The legislation was initially meant to address the state’s homelessness crisis through the auspices of California Health and Human Services and be administered by county agencies. But requiring these agencies to address homelessness — with sanctions if court-ordered housing is not provided — was a hard sell, said Dr. Veronica Kelley, director of behavioral health services for Orange County.

So the CARE Act evolved, and when the legislation was signed in September, it focused not so much on homelessness but on helping individuals with schizophrenia and associated disorders. Many behavioral health departments then decided it would be in their interest to be in the first set of counties to implement the program.

When a funding measure for the CARE Act was passed in the fall, it allocated $88 million in new funding for implementation of the court-based system.

In his January budget proposal unveiled on Tuesday, Newsom set aside another $52 million to continue helping counties and courts implement the new program, with plans to ramp up funding to nearly $215 million by fiscal year 2025-2026

Those numbers don’t yet account for Los Angeles County, said Jason Elliott, Newsom’s deputy chief of staff and top advisor on housing and homelessness. Instead, the governor plans to increase funding in a revised budget plan that comes out in May. Billions of dollars more are available to fund CARE Court through existing housing, homelessness, behavioral and mental health programs, according to the administration.

The Legislature has until June 15 to approve the budget.

The administration estimates that 7,000 to 12,000 individuals would currently qualify for CARE Court, though not everyone would have to be homeless. Newsom’s administration contends that CARE Court wasn’t crafted to solve unsheltered homelessness, but rather to help some of the state’s most vulnerable and mentally ill find the necessary treatment and behavioral health services, and for many, that could include housing.

Proponents have hailed it as an innovative approach that will help stem the flow of those with severe mental health concerns into hospitals and jails, while critics have called it a violation of personal freedoms.

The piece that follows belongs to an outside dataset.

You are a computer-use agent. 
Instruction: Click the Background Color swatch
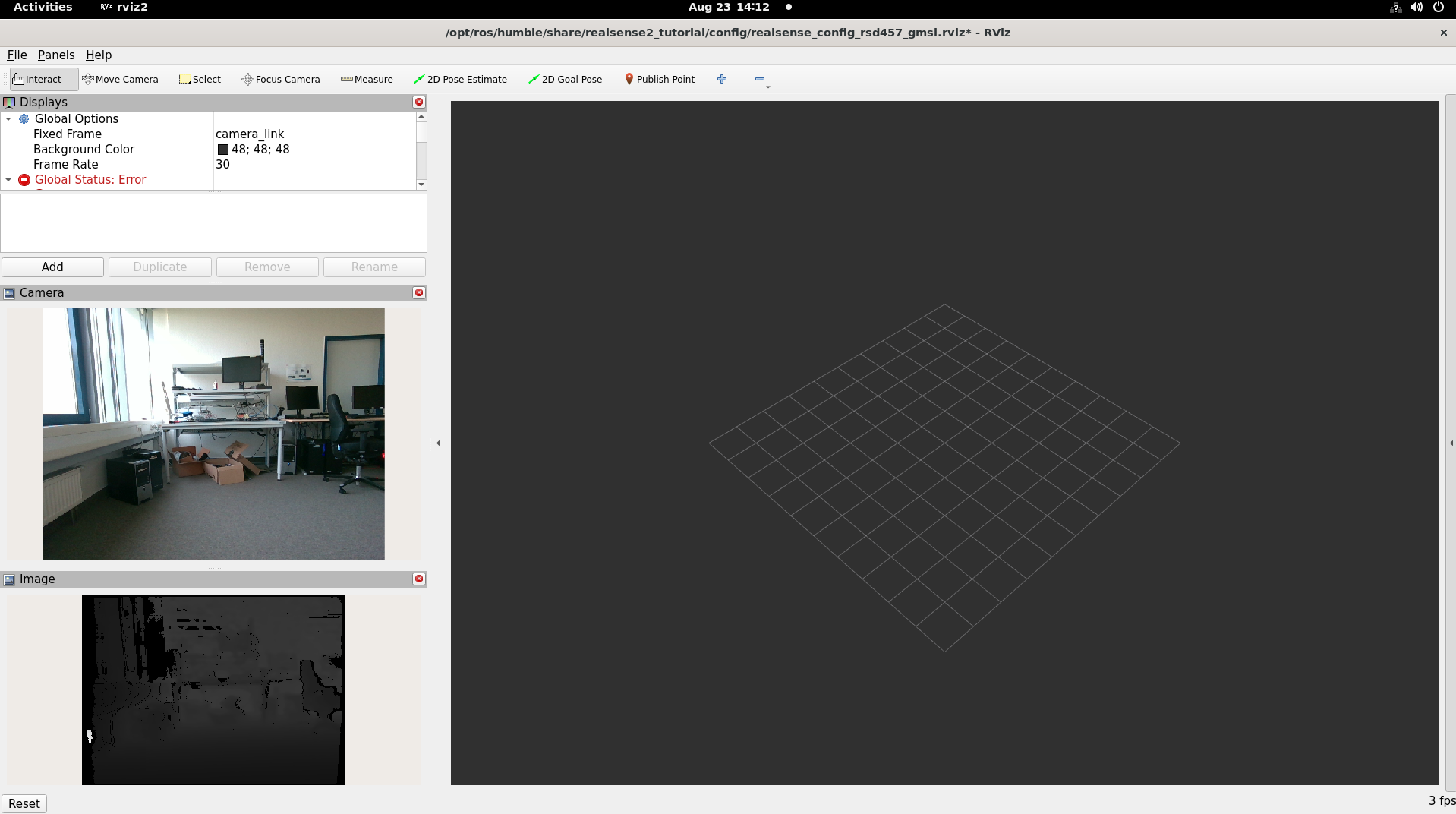[223, 150]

Organizations such as Disability Rights California and the American Civil Liberties Union spent much of the 2022 legislative session trying to block CARE Court from passing.

Given the challenge of implementing the CARE Act, initially excluding counties like Los Angeles made sense, said Rod Shaner, who served as medical director for the Los Angeles County Department of Mental Health from 1996 to 2018.

“This is a common way to start a large program like this,” said Shaner. “If there are large unforeseen problems with immediate full-scale implementation of the CARE Court, then they could cause dire statewide consequences. A more gradual phase-in allows potential problems to be identified when they are small enough to be more easily managed and corrected.

Elliott argued that including Los Angeles County will help other counties who have until 2024 to put it in place.

“What we’re doing now isn’t working,” Elliott said. “CARE Court is big and bold, and we’re going to assume and plan for success. We’re going to be optimistic. I think L.A. County joining this program early is an indication that there’s a lot of confidence on the local level.”

Among the most conspicuous challenges facing counties as they implement CARE Court is uncertainty over the financial responsibility of insurers, who are required to pay for court-ordered treatment in instances where the individual has coverage.

“Guidance to insurers about compliance has not yet been issued,” said Shaner.

Despite widespread interest in ending homelessness, Newsom has faced intense opposition from some local governments over whether CARE Court is the best solution.

During his budget news conference Tuesday, Newsom renewed his commitment to CARE Court.

“This is life and death. People are dying in the streets in the name of compassion and these stale arguments,” he said. “Unprecedented support. I want to see unprecedented progress.”

Times staff writer Rebecca Ellis contributed to this report.